▶ _What this task involves_
Reply only with how many lines below contain "dimensions".

▶ _Data records_
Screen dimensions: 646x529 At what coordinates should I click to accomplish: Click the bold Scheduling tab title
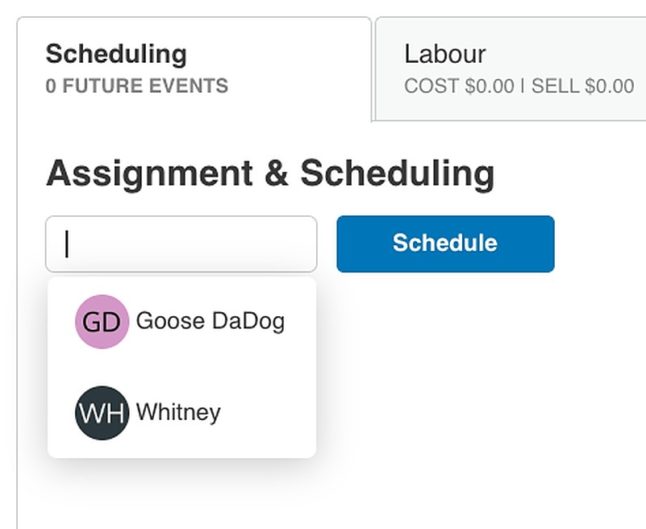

* * *

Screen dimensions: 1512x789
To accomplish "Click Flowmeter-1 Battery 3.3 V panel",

==

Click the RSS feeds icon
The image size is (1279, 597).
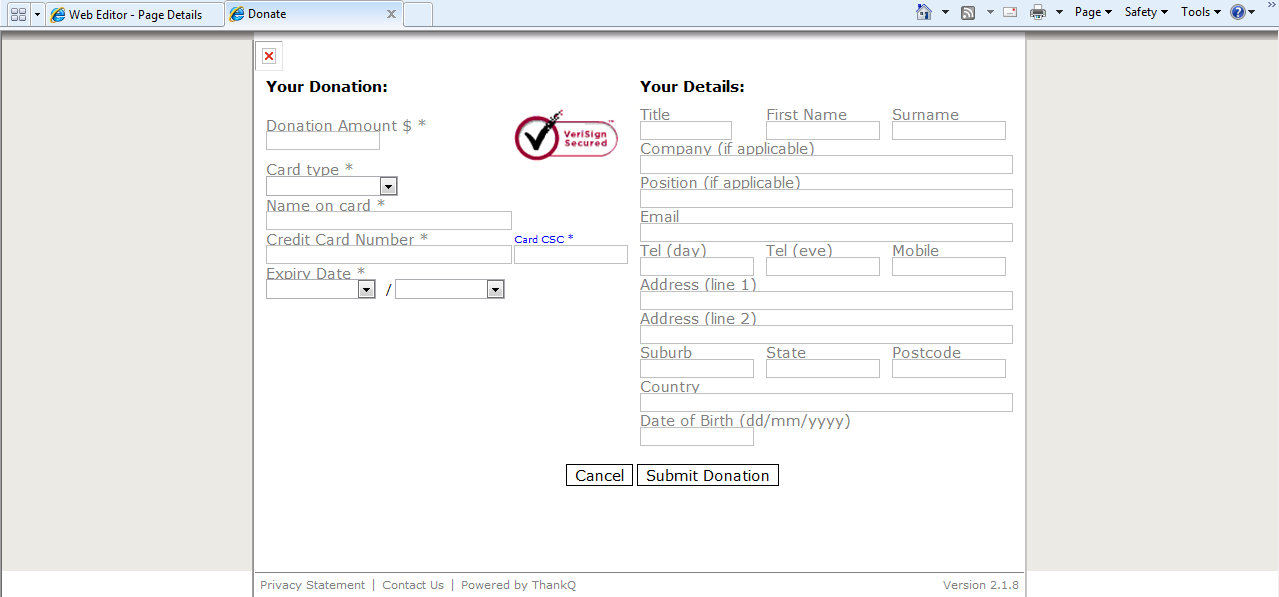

▶ _Exercise answer_
2